Beyond the ad campaign, created with agency MullenLowe, Hoplamazian says the brand is taking the idea of spreading cultural understanding to other areas of the business. The company is collaborating with AFAR to engage guests beyond traditional hotel stays with an immersive once in a lifetime excursion to Tokyo. Hyatt is partnering with non-profits like Learning AFAR and No Barriers USA to support a program that gives students who might not otherwise have the chance, a life-changing experience designed to help them better understand themselves and the world around them. Chicago Public School students will participate in an immersive four to six month curriculum that culminates in a 10-day trip to Costa Rica. Hoplamazian says they’re working with other partners to bring similar opportunities to more students in the future.
It also coincides with a major restructuring and rebrand of Hyatt’s loyalty program, announced last fall but launching March 1st.
Hoplamazian says extending the brand beyond just hotel stays is key. And while promoting understanding around the world has really been our focus for the last four months or so, the company’s shift really started much earlier. “Several years ago we looked at the company and realized we were doing something that was about much more than heads and beds, it was an expression of care,” says Hoplamazian. “Empathy plus action equals care. We think about understanding our own colleagues, which has led us to do things like turning over decision making around uniforms to our employees, so they can be their full selves at work and really bring themselves to work. It’s based around the insight that we all have this innate desire to know and be known.”

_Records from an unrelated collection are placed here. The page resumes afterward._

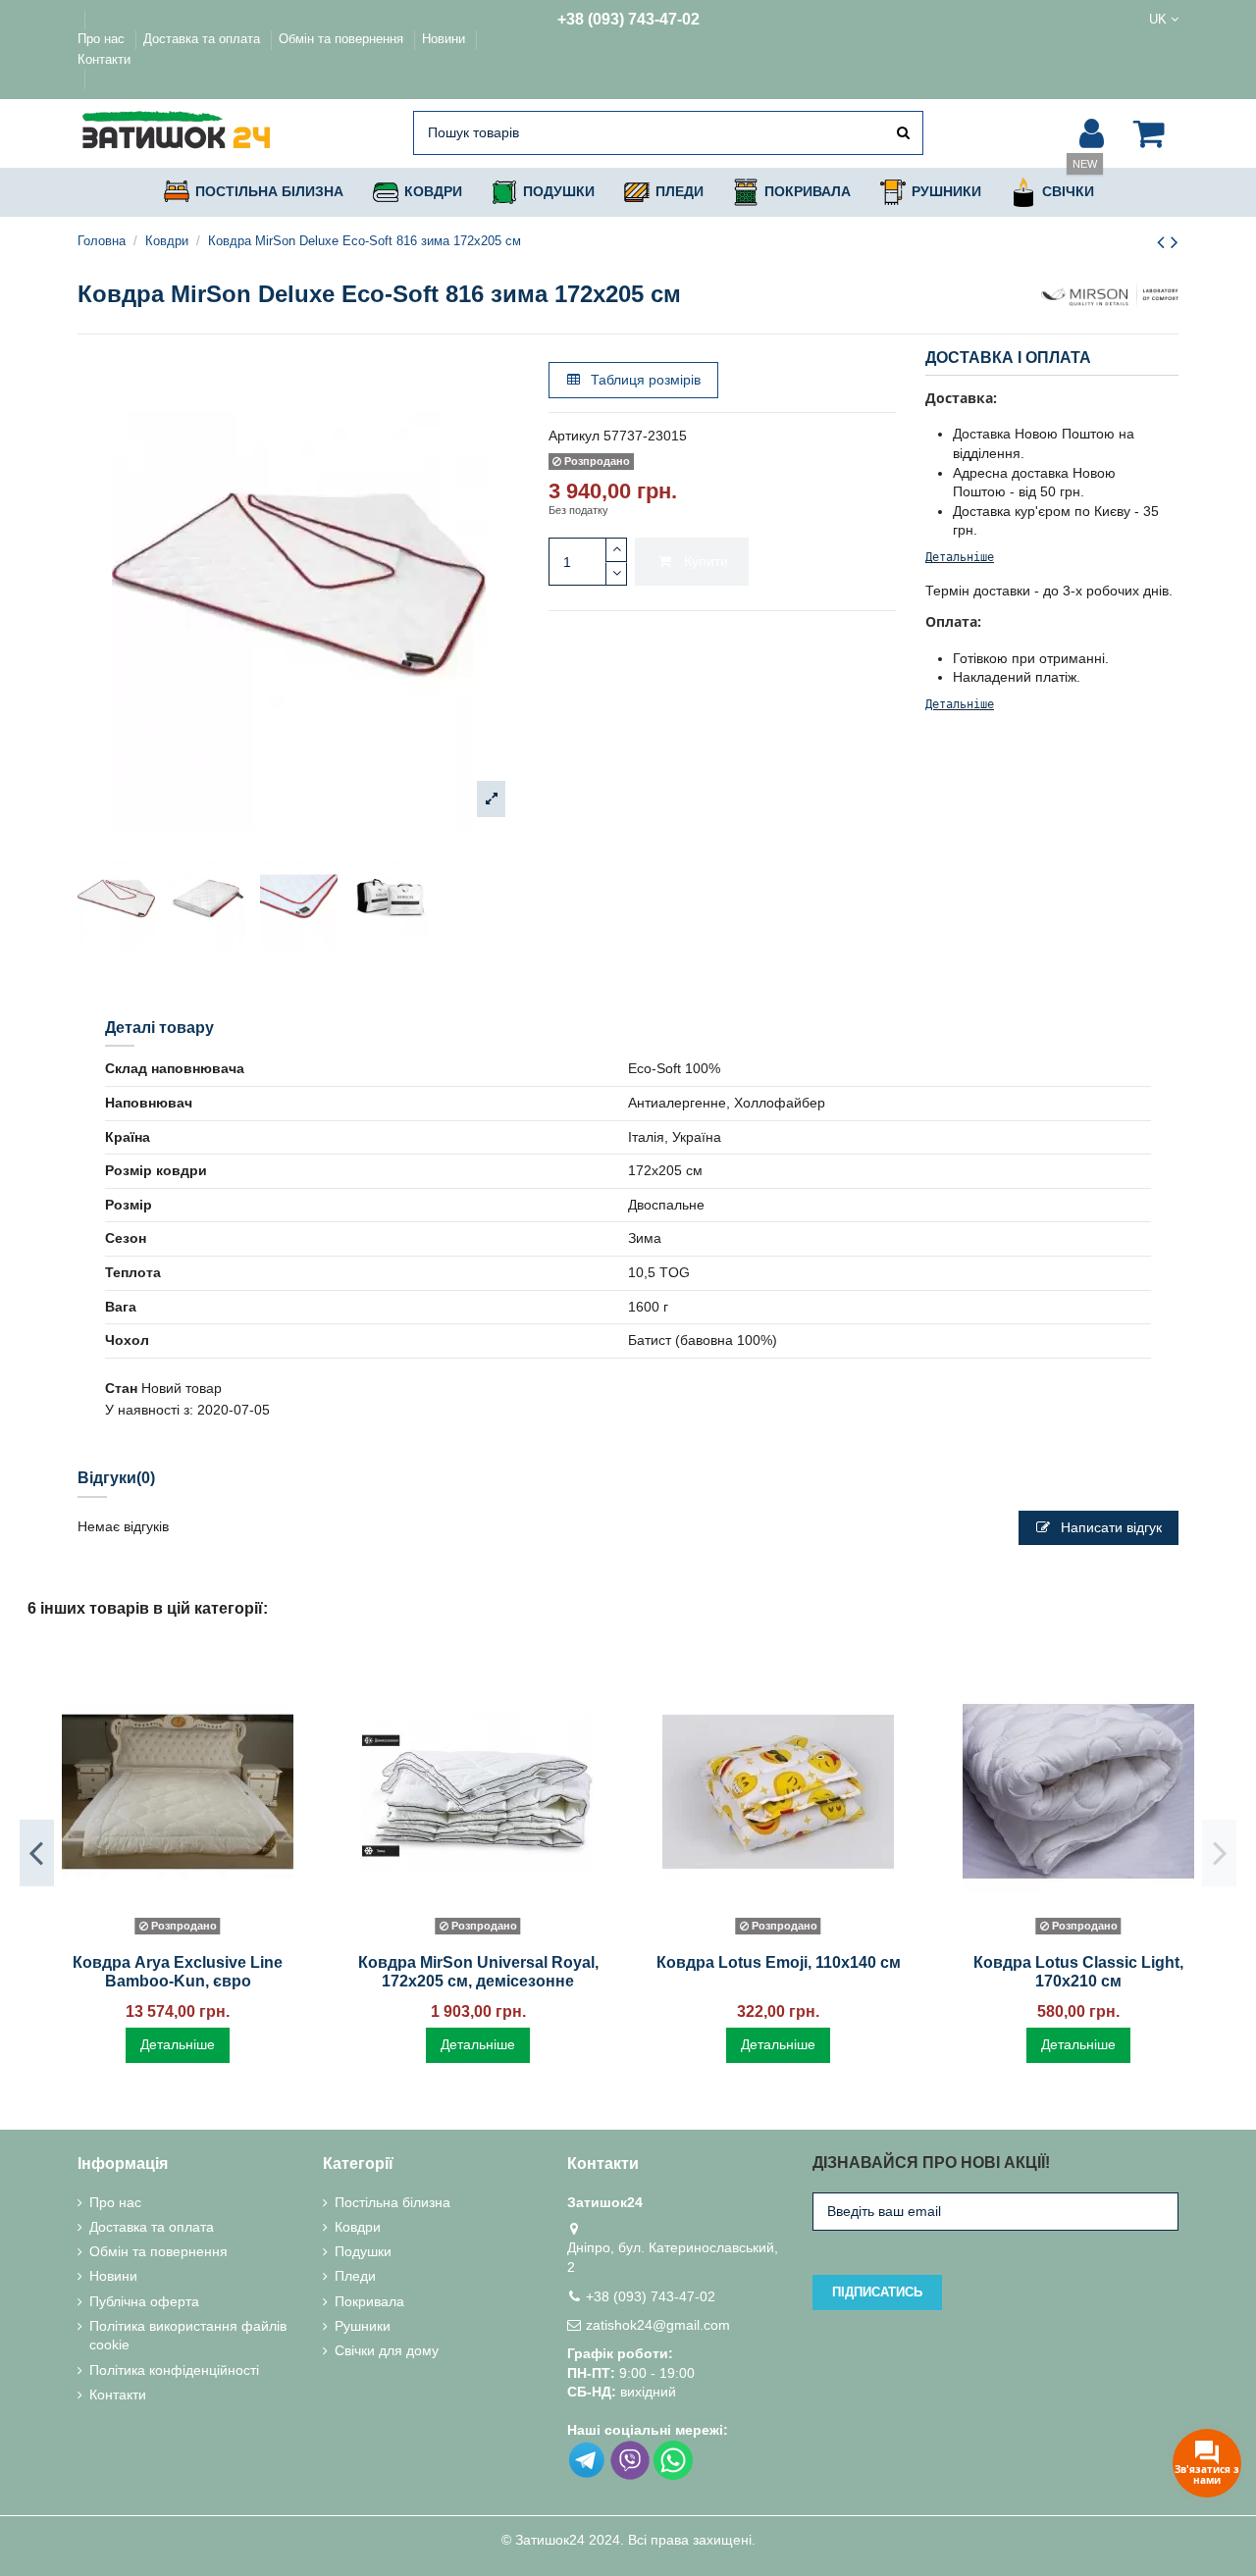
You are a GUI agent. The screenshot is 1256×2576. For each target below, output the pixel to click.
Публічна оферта (144, 2301)
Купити (706, 561)
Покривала (369, 2301)
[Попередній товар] (1164, 242)
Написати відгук (1109, 1527)
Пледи (355, 2276)
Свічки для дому (387, 2350)
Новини (445, 38)
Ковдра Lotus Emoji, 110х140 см (778, 1962)
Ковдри (358, 2227)
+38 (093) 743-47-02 (628, 19)
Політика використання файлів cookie (188, 2335)
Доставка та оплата (203, 38)
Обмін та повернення (343, 38)
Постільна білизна (392, 2202)
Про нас (103, 38)
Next (1219, 1853)
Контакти (104, 59)
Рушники (363, 2326)
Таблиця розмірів (644, 379)
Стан (121, 1388)
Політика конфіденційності (174, 2370)
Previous (37, 1853)
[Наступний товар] (1174, 242)
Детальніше (959, 557)
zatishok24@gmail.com (658, 2325)
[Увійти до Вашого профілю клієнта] (1092, 133)
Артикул (574, 435)
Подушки (363, 2251)
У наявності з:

Hyatt has also enlisted its frontline employees as broader brand ambassadors, with various social media projects, including a globe-trotting look at the brand through Snap Spectacles.
We live in a time when the simple idea of cultural understanding will no doubt come across to some as a political stance by the brand. But Hoplamazian says the new campaign is less about social commentary, and more about reflecting the brand’s long-held values.
“We thought about this idea of understanding as essential to our business, and our own diversity as a company,” he says. “It’s a universal message. The scenes are all in some ways, things we can all relate to. We’ve all been in unfamiliar situations, and we’ve dealt with that and come out the other side with a deeper sense of understanding and appreciation. That’s the key human reality, and we think that makes it timeless.”